A aura de dezembro
O pequeno poeta que em mim habitava em mim
se perdeu.
Locke chegou cedo para a conversa
de domingo. Esquecera de se pentear. Nada falei. Desafiava ele ideias malucas. –
Meu camarada, começou, com sua voz cavernosa, estou sem norte. Antes de vir
para cá, abri a janela e respirei fundo a aura de dezembro. Das compras
profanas ao pensamento em Cristo é de dezembro a melhor seiva da primavera.
Olhos brilham e mesmo os desgraçados riem para a vida. Medra fácil a paz, o
amor, a tolerância, a indulgência.

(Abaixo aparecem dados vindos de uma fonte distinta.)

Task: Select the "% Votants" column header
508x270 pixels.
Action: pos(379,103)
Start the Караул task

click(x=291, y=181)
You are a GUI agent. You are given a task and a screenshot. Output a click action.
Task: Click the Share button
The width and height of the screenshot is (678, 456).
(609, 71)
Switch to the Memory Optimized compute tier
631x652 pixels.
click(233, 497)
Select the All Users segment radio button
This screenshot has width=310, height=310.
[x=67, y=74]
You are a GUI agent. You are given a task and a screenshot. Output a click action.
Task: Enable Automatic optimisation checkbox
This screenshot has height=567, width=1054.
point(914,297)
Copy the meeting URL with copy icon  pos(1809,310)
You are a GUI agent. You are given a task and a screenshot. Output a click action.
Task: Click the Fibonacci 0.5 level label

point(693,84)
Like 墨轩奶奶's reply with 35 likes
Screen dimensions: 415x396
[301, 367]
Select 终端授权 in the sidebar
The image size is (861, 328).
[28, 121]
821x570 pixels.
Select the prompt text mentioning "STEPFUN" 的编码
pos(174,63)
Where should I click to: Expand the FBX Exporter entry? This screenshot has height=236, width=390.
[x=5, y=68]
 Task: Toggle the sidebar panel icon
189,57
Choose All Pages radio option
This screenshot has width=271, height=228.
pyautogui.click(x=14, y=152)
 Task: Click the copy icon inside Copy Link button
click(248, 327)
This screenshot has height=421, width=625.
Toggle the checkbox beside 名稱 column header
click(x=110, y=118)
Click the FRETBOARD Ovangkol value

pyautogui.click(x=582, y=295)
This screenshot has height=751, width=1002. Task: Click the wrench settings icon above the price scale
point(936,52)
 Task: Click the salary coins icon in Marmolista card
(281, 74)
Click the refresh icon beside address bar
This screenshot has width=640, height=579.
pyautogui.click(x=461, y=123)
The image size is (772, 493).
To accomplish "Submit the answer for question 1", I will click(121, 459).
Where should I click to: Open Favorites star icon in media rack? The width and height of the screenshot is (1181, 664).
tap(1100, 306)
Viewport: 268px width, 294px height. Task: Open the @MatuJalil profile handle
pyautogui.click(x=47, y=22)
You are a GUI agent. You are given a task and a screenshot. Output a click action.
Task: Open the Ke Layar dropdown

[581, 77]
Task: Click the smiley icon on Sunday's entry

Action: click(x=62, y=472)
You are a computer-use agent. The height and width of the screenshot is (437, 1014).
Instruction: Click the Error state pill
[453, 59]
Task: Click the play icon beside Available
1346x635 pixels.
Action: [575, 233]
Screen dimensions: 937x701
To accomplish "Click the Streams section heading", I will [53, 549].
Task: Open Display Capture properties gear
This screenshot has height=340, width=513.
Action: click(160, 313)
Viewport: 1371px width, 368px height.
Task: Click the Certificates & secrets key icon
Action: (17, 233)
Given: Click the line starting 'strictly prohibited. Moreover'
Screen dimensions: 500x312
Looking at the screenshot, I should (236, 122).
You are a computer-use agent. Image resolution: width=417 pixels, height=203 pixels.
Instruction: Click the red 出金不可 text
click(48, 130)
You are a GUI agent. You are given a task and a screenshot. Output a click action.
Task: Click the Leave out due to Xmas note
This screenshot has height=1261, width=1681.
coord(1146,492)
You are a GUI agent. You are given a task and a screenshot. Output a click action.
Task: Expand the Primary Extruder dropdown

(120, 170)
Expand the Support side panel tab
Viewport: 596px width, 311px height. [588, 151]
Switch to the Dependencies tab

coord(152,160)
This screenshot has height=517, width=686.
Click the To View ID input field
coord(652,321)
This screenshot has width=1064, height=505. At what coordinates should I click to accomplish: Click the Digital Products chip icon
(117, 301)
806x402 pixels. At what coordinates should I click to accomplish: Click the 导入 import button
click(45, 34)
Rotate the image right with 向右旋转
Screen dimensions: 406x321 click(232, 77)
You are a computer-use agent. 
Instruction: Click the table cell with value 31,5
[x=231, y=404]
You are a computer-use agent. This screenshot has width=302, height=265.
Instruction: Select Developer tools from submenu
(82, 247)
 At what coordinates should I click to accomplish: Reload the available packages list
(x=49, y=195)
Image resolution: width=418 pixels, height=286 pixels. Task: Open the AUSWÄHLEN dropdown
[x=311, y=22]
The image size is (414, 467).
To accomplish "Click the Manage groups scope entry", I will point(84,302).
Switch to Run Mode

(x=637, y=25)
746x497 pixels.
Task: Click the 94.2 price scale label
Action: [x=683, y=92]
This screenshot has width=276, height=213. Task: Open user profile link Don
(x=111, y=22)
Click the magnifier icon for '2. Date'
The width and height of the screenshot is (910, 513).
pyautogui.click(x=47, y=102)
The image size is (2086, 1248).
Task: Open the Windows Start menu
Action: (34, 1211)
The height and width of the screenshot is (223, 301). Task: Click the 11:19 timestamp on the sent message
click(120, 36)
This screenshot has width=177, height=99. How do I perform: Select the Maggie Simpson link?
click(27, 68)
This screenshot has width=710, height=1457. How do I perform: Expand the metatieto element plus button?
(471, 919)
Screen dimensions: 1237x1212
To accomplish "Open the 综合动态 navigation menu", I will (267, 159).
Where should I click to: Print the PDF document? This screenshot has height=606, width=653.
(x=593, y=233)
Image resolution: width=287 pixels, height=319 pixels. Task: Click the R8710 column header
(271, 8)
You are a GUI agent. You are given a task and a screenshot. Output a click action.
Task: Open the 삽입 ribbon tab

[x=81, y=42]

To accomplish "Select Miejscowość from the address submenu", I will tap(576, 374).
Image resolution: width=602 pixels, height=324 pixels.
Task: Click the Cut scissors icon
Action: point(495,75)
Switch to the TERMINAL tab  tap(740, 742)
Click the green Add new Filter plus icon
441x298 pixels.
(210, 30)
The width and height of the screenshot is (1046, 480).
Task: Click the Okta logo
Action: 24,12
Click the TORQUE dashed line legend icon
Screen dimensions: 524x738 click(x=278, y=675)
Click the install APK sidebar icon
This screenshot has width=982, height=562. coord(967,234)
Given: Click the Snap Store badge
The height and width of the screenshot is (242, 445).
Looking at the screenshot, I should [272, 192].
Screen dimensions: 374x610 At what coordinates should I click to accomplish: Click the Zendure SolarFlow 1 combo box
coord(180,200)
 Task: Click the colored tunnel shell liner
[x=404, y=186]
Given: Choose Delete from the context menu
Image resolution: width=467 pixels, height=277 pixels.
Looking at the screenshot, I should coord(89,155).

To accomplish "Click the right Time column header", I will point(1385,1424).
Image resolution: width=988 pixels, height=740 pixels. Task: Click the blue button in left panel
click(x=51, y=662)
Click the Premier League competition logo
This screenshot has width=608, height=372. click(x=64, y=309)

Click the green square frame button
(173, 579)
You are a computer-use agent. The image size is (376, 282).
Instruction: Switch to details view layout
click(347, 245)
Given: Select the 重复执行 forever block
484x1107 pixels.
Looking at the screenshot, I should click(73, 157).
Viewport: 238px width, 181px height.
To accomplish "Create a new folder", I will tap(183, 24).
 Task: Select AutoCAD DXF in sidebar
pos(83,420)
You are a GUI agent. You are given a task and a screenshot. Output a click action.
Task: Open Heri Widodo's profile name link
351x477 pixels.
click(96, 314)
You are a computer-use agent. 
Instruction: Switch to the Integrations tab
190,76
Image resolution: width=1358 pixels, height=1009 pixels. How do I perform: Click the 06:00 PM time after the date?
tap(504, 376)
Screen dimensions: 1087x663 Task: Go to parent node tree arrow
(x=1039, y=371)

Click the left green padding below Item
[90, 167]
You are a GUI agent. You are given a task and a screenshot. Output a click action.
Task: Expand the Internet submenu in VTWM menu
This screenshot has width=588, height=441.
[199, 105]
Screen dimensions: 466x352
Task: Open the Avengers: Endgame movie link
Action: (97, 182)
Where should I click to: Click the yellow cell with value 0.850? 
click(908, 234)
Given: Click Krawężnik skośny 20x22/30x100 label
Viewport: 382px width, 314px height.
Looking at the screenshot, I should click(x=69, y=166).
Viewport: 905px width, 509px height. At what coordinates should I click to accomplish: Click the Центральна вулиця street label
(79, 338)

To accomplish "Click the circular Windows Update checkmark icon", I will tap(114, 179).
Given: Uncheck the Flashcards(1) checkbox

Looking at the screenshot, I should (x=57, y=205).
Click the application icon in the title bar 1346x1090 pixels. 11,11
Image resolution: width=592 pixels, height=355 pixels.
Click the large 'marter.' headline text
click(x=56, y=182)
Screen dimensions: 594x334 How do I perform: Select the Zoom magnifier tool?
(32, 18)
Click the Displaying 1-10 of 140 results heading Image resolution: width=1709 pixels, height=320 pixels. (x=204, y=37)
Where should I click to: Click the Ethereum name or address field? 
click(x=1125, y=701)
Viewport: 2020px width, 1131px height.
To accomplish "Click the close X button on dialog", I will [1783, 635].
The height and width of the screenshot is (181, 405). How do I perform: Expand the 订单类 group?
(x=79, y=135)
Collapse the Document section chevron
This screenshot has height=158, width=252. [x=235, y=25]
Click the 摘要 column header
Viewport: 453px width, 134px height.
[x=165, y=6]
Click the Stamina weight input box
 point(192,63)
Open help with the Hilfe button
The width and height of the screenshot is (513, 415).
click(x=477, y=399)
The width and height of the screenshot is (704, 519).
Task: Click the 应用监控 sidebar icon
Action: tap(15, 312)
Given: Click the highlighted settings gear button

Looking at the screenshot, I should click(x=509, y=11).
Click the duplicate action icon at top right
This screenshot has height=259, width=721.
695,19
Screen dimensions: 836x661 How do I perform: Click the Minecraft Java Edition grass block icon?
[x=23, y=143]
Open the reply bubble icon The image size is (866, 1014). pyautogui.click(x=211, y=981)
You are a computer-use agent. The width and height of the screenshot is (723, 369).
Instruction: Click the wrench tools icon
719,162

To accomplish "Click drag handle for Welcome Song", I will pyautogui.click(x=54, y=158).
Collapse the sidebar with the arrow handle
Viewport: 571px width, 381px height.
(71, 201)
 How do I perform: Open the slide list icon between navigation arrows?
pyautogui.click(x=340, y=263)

A fome e a injustiça entram em silêncio no
canto das bocas. E Cristo de dezembro foi condenado à morte. Afinal, sabia-se
dele, por ouvir falar, nascera filho do Espírito Santo, de Maria, cujo
companheiro, o carpinteiro José, assumiu a paternidade. Fora fragmentos, seu
passado ficou para sempre obscuro. Não teve infância. Seu séquito era a ralé.
Ao falar um pouco com as mãos e
outro tanto com a boca, Locke lembrou, em voz alta, a fama de Cristo milagroso,
mágico, orador arrebatador de plateias que pregava contra os interesses do
Estado e era chamado de rei. – Ah, meu camarada, o pequeno poeta que em mim
habitava se perdeu. Acordei para trechos de um conto de Anatole France em que
Pilatos, aposentado, um tanto senil, encontrou um amigo com que ele convivera
momentos de glória. Perguntou-lhe este amigo se ouvira falar de um taumaturgo
chamado Jesus, Jesus de Nazaré que, sob o seu governo teria sido crucificado.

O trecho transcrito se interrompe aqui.